I have a couple of options to acheive a result, and wonder whether there would be a significant performance advantage in either.
Option 1: Two Datasets, through transformer, into funnel.
Code: Select all
DS_A-----TR_A
\
FU--->
/
DS_B-----TR_B
Code: Select all
DS_A-----CE_A1-----CE_A2-----CG_A1
\
FU--->
/
DS_B-----CE_B1-----CE_B2-----CG_B1
I have multiple columns in each dataset. I need some of these to combine into a single value to form an ID_SET. I want the other columns to combine into a single value to form an ATTRIBUTE_SET. This information is funnelled together but I want to keep the attributes seperate, e.g.
ID_SET
ATTRIBUTE_SET_A
ATTRIBUTE_SET_B
So, I create an empty column in stream A to match the stream B and vice versa.
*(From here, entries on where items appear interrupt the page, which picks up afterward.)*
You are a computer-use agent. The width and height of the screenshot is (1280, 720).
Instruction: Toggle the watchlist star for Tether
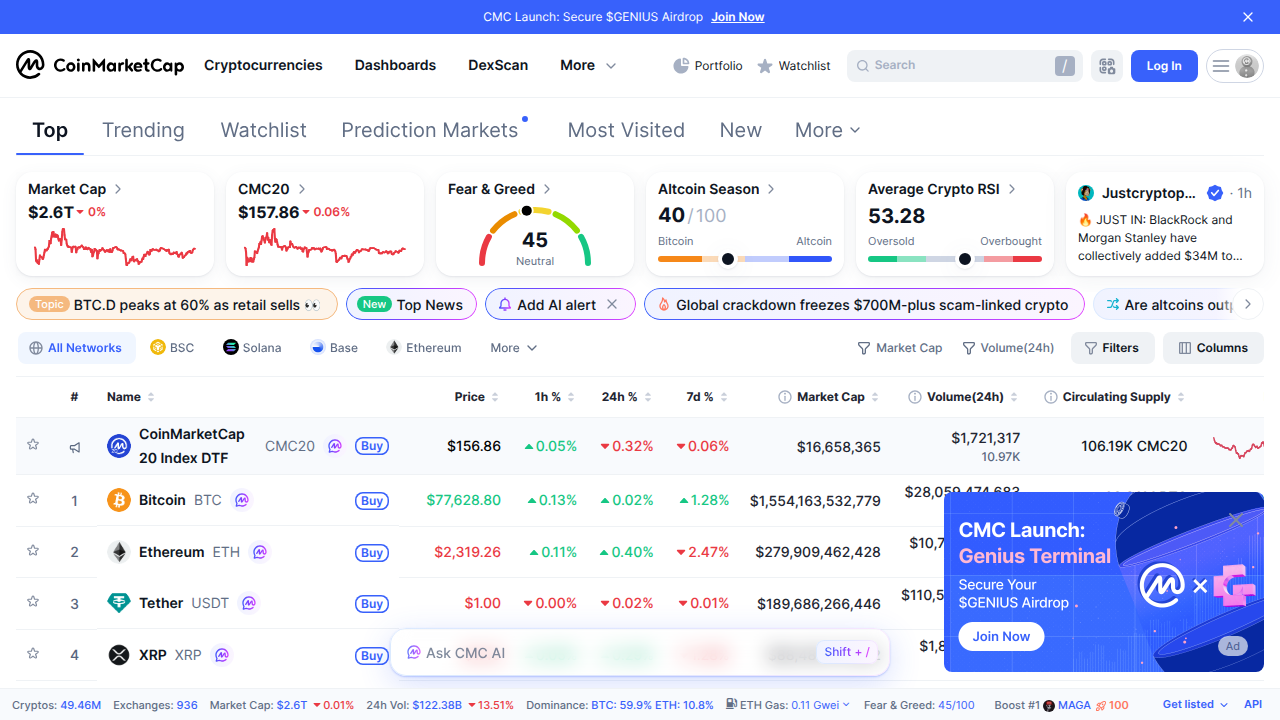click(32, 603)
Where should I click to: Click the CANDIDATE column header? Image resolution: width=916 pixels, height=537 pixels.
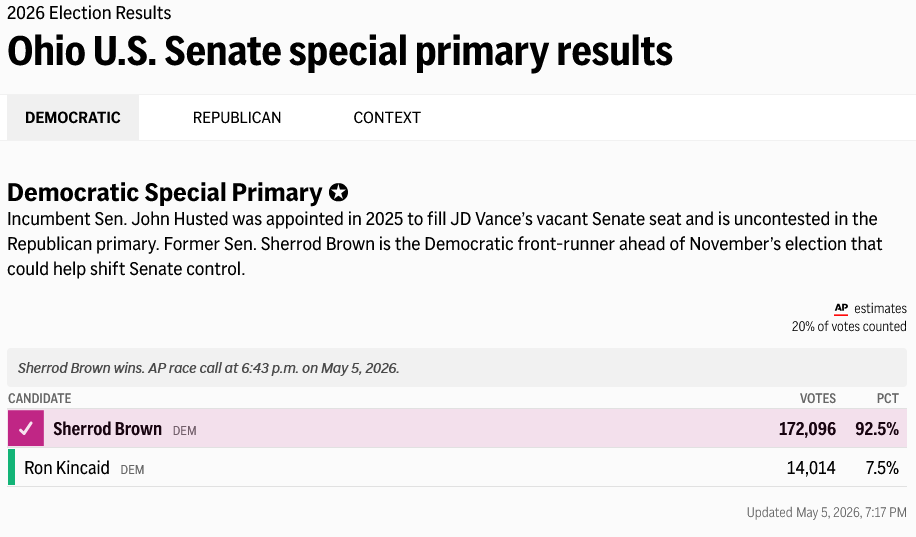[39, 399]
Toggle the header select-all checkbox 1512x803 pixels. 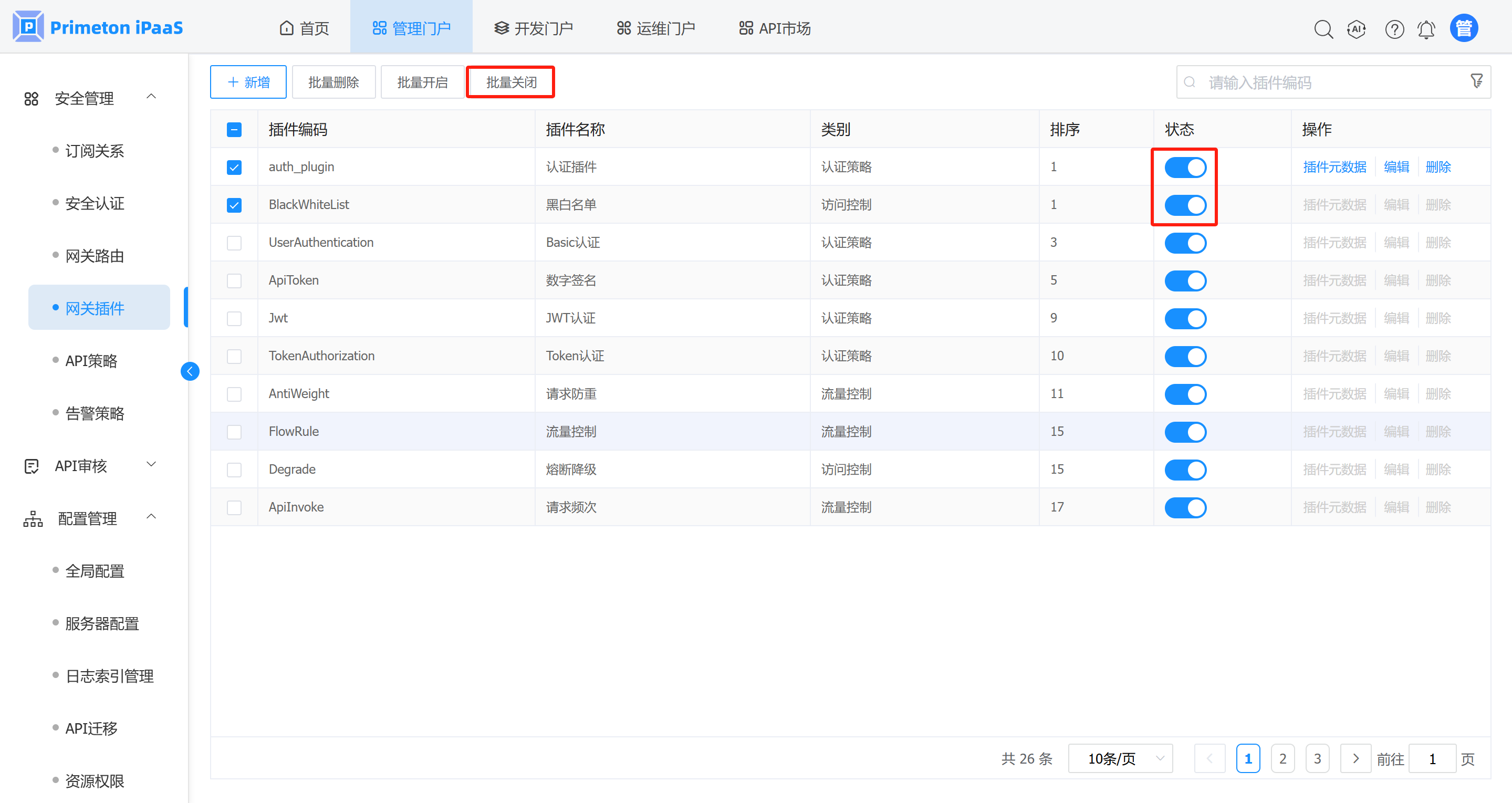point(234,130)
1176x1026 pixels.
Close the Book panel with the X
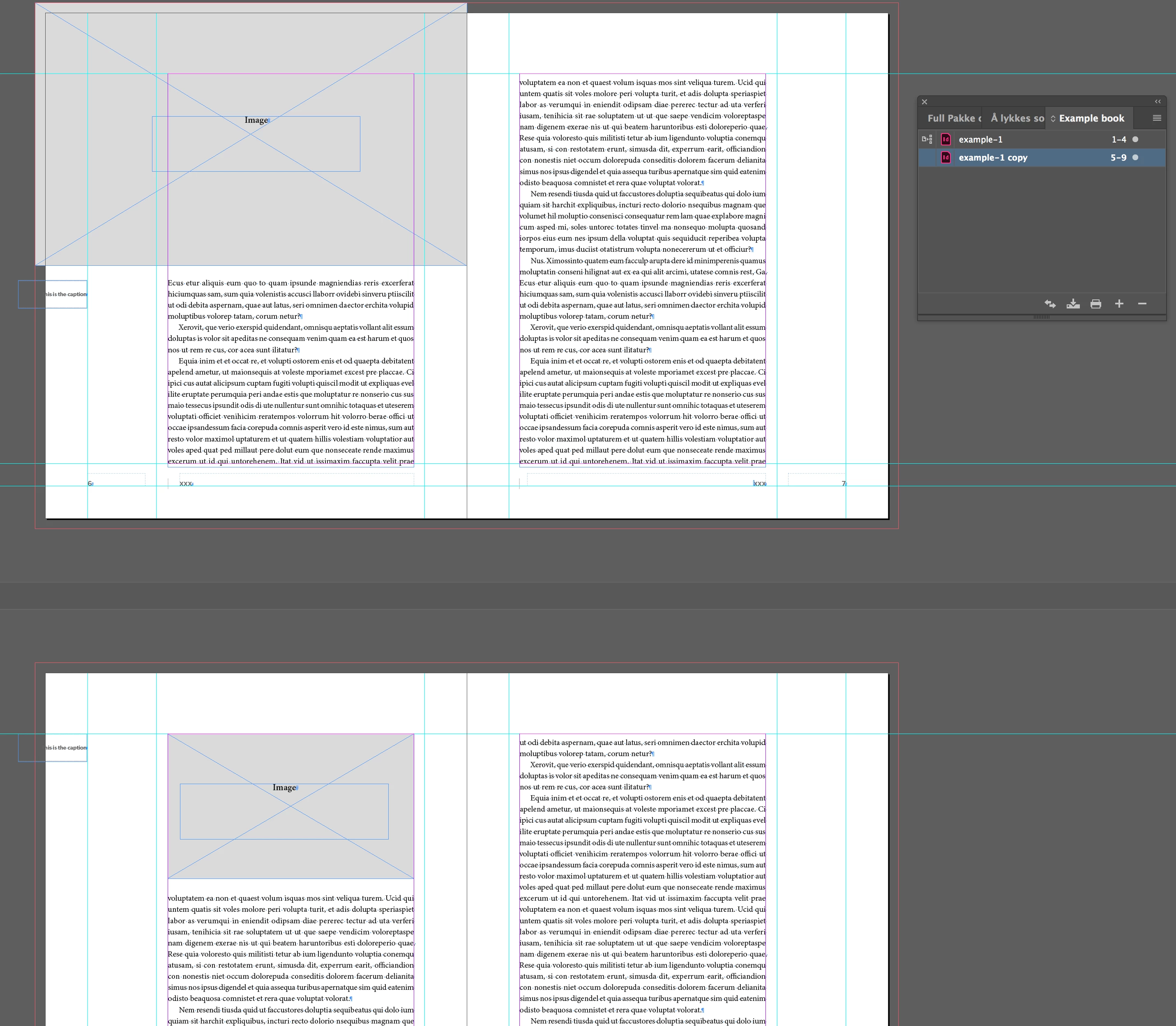point(925,102)

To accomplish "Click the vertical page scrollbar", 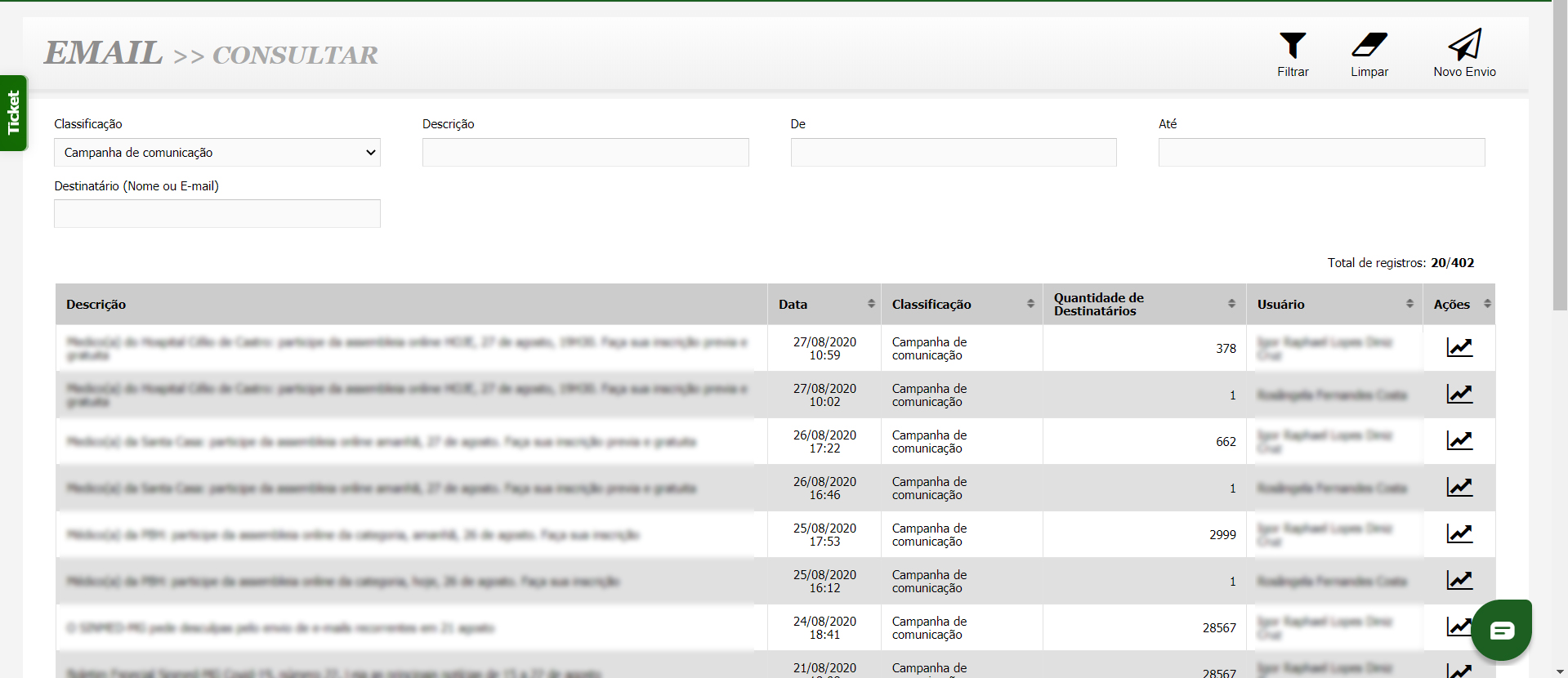I will 1559,163.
I can acomplish all this in a single Transformer stage per stream (option 1), but have now hit the issue of Nulls in my attributes.
I could assess each value that makes up the ATTRIBUTE_SET individually for NullToValue. But I wonder if using the inbuilt Null Value settings in the Column Export stages would be quicker then having a transformer assess every column. My option 2 plan is to:
- Create ID_SET in the first Column Export,
- Create ATTRIBUTE_SET in the secong Column Export, then
- Create the dummy column(s) in a Column Generator for input to the funnel stage.
Would this be quicker then a single transformer? I am dealing with data volumes in the high millions and this function will be repeated many times for many data sources - any thoughts?